• What to do: Your task is to repeat exactly the lines below between the line holding "You are a GUI" and the line holding "The width and", inclusive, and only those.

Top of Records to use

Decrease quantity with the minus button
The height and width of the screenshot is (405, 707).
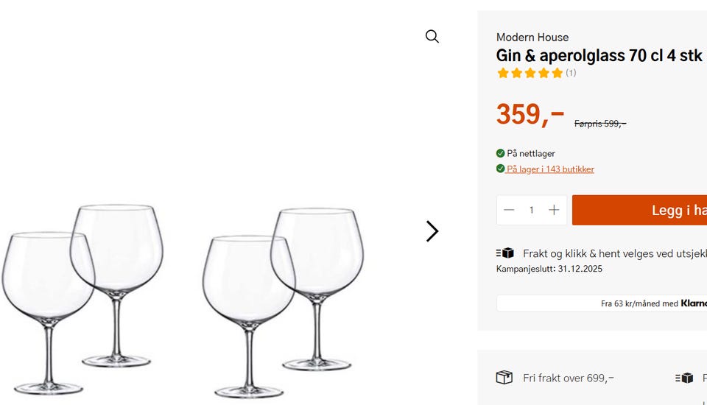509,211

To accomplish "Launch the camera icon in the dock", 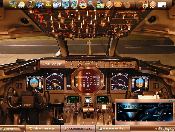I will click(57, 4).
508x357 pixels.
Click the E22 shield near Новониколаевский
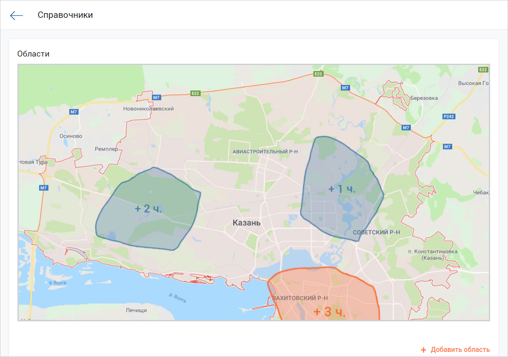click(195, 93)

Bottom of Records to use
Top of Records to use

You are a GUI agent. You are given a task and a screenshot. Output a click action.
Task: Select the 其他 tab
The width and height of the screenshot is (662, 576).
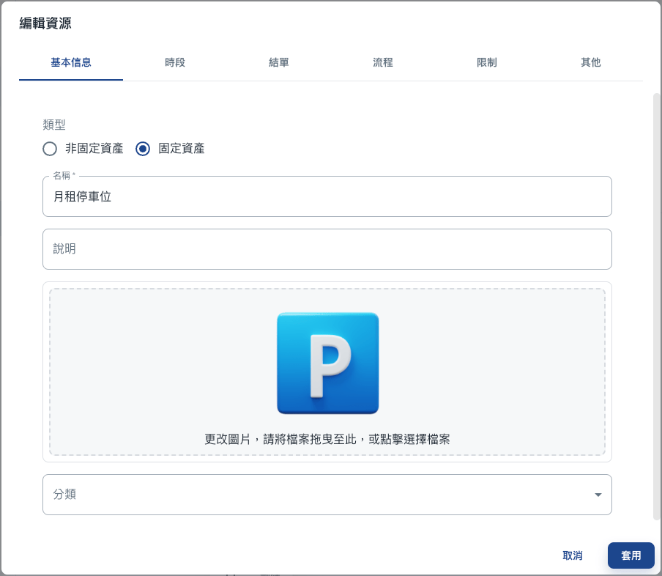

Bottom of Records to use

• Written response:
You are a GUI agent. You are given a task and a screenshot. Output a click action.
Task: Select the 其他 tab
The width and height of the screenshot is (662, 576).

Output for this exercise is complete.